GOAL
Please render every line of the records below as a JSON list of strings, one string per line, skipping blank lines and leaving the pictures out.
** start of RECORDS FOR THIS EXERCISE **
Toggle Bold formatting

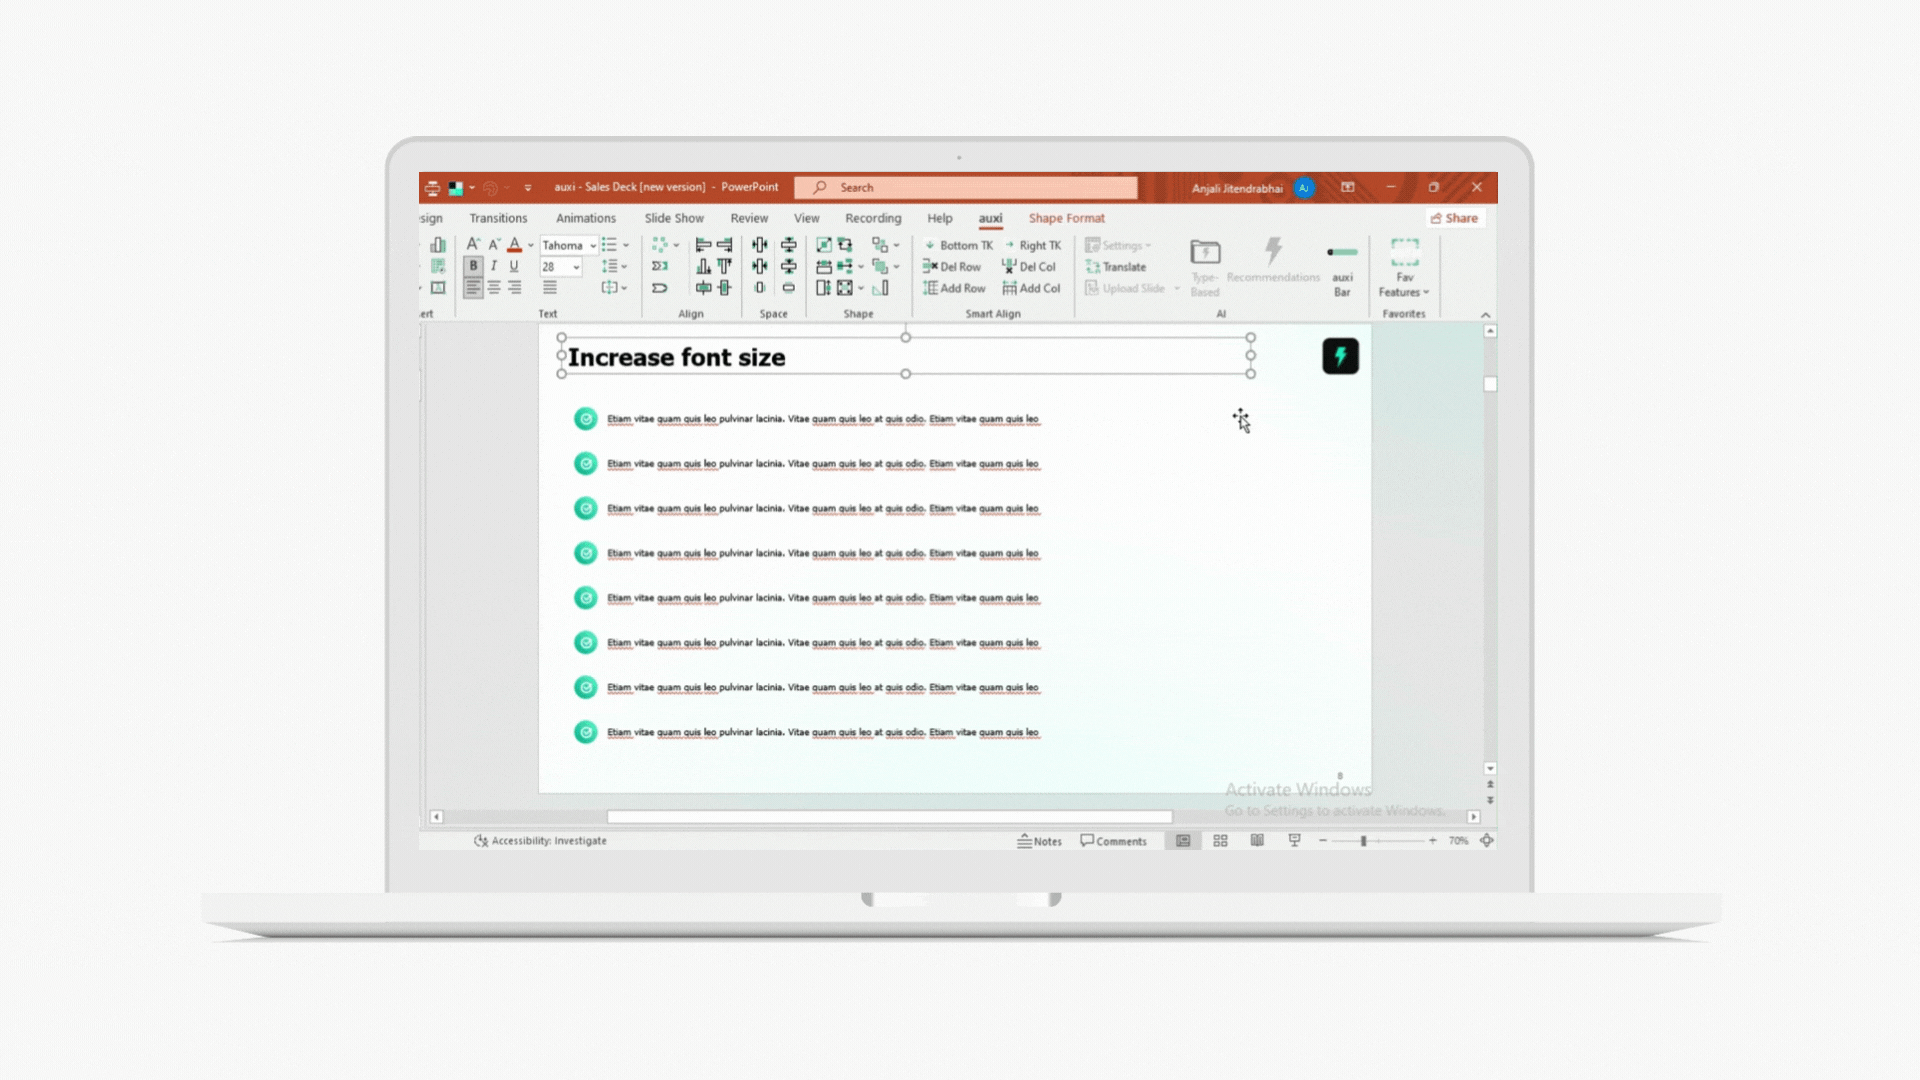click(473, 266)
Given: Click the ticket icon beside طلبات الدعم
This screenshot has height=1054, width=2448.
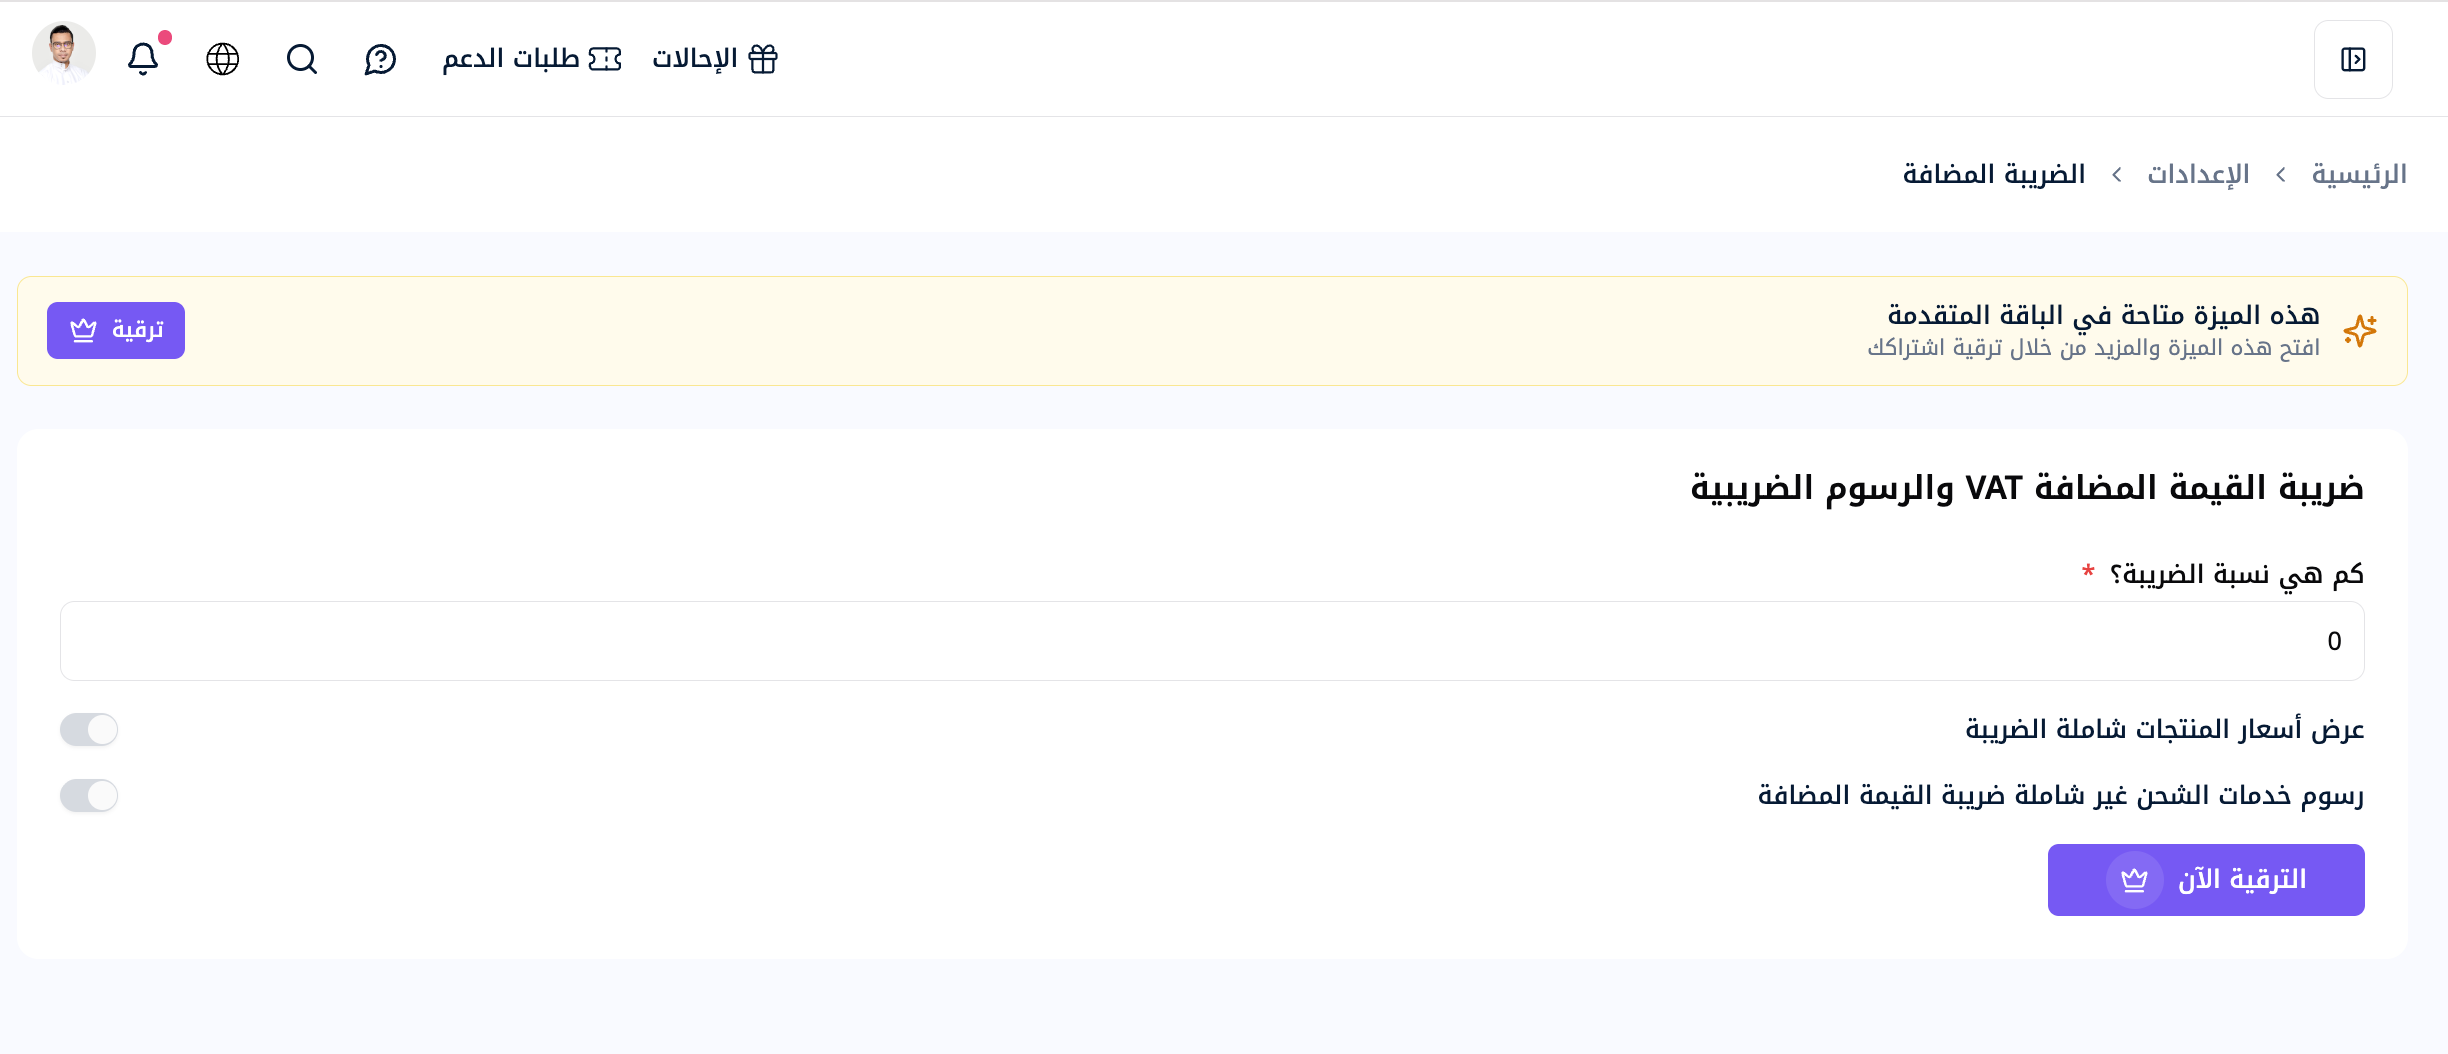Looking at the screenshot, I should tap(605, 59).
** end of RECORDS FOR THIS EXERCISE **
TASK ANSWER
[
  "Toggle Bold formatting",
  "click(473, 266)",
  "Given: Click the ticket icon beside طلبات الدعم",
  "This screenshot has height=1054, width=2448.",
  "Looking at the screenshot, I should tap(605, 59)."
]